======== RECORD EXCERPTS

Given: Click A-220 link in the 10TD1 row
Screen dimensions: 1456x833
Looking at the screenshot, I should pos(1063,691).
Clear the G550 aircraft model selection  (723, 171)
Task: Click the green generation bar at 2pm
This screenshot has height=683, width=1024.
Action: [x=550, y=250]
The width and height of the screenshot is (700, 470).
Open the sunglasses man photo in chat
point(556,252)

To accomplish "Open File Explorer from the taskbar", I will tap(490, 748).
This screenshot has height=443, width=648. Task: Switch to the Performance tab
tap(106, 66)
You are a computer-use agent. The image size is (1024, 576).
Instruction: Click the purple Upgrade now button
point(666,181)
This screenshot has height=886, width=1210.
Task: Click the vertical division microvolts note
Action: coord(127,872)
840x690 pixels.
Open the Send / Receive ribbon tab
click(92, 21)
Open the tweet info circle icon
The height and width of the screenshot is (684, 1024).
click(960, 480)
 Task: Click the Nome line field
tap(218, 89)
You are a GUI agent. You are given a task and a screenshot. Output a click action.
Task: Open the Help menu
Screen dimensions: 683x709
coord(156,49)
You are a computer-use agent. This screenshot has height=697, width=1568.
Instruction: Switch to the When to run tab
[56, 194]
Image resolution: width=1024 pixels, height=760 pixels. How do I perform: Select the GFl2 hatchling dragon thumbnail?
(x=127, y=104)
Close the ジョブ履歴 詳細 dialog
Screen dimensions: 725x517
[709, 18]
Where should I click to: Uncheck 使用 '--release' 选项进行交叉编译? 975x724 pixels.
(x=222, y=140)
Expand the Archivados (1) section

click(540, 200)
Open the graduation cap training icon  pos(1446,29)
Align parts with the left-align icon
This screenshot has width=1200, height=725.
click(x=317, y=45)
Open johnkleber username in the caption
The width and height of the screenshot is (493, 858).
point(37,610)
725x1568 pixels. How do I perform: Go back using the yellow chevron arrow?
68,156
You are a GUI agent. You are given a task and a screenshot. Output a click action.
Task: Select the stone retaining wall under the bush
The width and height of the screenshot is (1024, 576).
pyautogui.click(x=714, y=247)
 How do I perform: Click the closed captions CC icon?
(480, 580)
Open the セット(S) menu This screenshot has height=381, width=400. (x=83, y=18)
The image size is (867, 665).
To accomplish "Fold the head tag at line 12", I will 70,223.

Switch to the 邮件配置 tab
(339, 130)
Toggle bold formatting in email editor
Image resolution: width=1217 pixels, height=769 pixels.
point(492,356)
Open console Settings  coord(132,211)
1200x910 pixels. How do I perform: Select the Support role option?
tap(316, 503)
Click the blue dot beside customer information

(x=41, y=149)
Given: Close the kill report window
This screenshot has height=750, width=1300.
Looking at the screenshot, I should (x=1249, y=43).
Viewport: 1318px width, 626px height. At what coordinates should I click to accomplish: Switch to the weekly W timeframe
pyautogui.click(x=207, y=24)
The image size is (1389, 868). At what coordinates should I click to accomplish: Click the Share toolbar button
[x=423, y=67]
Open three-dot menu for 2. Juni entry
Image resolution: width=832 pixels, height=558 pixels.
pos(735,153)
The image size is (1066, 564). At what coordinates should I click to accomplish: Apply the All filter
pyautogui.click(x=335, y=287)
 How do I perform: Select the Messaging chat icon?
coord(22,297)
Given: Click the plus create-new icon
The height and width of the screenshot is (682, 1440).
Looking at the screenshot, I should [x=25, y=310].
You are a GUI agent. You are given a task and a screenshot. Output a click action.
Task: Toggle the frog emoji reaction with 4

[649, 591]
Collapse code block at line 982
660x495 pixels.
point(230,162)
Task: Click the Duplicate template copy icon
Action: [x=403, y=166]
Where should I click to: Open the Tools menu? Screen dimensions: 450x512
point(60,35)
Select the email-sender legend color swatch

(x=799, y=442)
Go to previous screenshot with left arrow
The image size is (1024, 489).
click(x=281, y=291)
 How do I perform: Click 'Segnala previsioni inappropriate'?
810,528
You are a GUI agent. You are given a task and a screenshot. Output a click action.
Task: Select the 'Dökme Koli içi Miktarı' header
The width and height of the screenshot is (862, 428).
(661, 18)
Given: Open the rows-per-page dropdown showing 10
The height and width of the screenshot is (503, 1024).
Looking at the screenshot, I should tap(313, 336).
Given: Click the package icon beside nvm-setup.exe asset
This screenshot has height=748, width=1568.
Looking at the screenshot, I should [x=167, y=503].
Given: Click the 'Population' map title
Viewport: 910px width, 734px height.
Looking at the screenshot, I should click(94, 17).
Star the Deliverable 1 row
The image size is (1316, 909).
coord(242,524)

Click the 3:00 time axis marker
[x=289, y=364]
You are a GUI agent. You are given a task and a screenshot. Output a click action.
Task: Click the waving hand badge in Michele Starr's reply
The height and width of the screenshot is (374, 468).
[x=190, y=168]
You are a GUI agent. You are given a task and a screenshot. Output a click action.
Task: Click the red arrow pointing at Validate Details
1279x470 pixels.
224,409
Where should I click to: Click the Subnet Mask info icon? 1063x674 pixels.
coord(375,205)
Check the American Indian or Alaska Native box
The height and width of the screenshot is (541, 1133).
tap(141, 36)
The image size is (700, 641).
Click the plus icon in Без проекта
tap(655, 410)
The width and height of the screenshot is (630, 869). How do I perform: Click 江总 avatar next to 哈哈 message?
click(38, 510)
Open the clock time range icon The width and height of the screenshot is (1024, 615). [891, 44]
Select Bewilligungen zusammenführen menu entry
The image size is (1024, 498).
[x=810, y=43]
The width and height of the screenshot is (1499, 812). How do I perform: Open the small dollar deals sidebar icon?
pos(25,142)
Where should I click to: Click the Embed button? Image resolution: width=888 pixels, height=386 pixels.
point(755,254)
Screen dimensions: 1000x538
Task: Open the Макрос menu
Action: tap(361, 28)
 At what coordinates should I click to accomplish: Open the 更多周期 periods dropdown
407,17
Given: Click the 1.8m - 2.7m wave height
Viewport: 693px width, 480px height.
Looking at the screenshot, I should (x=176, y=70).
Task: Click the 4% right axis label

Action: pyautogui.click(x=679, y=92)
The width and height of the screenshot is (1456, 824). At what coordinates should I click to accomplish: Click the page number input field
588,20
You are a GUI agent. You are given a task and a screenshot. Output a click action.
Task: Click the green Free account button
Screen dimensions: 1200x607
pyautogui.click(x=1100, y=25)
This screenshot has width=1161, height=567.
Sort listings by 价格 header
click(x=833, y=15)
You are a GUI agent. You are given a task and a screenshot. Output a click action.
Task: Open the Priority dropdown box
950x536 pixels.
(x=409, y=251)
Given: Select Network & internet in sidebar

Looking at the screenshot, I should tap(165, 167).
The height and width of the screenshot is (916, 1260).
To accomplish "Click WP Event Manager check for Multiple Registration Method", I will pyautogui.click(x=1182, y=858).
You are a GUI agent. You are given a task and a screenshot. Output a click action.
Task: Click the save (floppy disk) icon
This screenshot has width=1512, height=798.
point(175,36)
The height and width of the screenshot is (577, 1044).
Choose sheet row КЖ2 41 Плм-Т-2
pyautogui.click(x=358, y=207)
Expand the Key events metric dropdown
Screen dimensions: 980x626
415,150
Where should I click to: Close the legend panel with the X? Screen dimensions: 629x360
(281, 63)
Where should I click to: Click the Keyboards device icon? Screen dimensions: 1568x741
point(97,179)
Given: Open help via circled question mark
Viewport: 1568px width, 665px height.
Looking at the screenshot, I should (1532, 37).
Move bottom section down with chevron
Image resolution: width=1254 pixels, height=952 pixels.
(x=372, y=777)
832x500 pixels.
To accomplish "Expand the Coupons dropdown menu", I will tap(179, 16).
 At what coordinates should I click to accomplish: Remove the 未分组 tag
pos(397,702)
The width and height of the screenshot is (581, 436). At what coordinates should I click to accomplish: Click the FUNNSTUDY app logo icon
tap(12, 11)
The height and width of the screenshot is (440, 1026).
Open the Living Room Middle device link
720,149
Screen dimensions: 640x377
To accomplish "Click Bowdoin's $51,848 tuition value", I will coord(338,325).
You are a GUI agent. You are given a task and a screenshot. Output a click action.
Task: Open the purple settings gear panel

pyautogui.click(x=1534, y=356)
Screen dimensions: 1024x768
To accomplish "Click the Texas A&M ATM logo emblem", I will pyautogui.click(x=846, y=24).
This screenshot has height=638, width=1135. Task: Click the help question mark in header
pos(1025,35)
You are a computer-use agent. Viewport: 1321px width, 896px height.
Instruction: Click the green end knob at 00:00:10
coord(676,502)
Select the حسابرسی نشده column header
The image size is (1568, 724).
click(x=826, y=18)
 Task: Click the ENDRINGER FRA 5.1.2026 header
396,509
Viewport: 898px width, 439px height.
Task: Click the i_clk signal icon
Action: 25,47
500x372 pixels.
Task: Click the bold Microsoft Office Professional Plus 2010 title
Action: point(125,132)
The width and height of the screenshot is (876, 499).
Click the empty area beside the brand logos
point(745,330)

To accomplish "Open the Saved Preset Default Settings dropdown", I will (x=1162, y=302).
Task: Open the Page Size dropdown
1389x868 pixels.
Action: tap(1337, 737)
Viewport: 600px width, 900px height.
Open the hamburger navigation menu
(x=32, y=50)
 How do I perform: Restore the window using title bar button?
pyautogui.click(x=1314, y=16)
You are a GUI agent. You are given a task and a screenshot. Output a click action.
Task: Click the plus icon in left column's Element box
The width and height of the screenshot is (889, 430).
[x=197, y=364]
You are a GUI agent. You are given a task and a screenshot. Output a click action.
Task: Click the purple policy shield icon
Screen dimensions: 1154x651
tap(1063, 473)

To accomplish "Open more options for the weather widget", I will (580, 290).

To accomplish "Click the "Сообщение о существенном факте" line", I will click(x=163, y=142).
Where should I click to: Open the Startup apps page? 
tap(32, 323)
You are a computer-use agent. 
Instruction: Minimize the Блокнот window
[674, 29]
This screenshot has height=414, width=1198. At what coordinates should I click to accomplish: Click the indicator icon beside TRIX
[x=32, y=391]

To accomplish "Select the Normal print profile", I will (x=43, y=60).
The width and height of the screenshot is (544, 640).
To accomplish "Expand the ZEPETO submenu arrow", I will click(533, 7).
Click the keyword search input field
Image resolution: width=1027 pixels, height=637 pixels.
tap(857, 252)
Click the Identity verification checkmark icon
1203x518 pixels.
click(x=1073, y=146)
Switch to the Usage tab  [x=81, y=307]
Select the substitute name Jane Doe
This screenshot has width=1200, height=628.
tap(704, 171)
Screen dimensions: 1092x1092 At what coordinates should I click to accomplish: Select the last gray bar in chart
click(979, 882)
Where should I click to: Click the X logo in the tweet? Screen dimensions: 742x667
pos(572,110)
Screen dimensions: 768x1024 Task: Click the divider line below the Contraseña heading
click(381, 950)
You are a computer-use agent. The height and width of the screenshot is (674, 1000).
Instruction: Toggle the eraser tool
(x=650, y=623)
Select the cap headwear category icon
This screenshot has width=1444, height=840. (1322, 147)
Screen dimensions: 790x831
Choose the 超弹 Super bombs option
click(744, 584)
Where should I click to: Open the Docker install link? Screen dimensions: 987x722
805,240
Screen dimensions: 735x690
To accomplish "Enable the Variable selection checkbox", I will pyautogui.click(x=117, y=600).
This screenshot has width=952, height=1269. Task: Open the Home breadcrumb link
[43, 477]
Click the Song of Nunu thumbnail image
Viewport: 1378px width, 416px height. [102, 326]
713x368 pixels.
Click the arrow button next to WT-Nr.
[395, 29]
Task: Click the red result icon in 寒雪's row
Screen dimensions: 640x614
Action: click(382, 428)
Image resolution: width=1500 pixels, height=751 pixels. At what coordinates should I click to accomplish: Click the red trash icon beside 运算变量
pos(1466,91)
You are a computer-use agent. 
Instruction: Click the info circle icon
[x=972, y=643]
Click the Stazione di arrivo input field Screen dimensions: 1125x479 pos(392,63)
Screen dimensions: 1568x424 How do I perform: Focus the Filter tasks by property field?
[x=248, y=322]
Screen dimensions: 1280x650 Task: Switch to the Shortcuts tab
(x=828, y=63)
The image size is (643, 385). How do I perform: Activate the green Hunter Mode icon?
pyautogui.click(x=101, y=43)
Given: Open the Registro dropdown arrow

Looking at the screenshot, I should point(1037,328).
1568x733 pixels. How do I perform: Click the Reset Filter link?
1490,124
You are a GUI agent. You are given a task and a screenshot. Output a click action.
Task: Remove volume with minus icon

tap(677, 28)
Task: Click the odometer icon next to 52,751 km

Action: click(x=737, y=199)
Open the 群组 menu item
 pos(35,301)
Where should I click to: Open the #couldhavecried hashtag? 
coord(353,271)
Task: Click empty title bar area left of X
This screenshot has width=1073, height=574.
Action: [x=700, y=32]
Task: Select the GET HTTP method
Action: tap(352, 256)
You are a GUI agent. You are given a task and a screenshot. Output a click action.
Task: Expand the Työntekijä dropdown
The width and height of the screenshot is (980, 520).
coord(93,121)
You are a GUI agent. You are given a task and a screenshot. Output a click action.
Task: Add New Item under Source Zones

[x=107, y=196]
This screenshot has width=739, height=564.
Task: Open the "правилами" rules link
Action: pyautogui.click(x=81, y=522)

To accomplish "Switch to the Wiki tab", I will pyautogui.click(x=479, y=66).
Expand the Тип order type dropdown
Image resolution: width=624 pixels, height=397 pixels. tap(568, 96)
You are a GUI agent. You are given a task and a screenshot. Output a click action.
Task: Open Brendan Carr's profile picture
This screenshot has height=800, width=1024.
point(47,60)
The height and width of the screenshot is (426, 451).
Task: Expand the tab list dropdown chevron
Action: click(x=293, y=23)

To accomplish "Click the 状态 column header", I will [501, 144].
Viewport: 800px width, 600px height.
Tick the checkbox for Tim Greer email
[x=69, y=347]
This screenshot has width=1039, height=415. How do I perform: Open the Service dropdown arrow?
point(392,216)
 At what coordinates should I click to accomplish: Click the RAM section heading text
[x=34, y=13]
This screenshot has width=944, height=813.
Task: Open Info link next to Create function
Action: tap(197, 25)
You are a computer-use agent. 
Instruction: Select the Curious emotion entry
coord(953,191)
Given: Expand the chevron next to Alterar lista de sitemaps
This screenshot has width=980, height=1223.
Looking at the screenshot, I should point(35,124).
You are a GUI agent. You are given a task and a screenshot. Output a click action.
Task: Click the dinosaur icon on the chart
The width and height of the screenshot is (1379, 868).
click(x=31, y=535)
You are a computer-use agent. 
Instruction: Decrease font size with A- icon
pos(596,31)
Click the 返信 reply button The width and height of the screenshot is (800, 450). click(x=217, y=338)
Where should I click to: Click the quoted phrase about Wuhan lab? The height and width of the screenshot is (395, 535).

================

▸ TASK GOAL:
Pick out the lines above containing the word "column", then copy them.

▸ EXPECTED OUTPUT:
Select the حسابرسی نشده column header
Task: Click the plus icon in left column's Element box
To accomplish "Click the 状态 column header", I will [501, 144].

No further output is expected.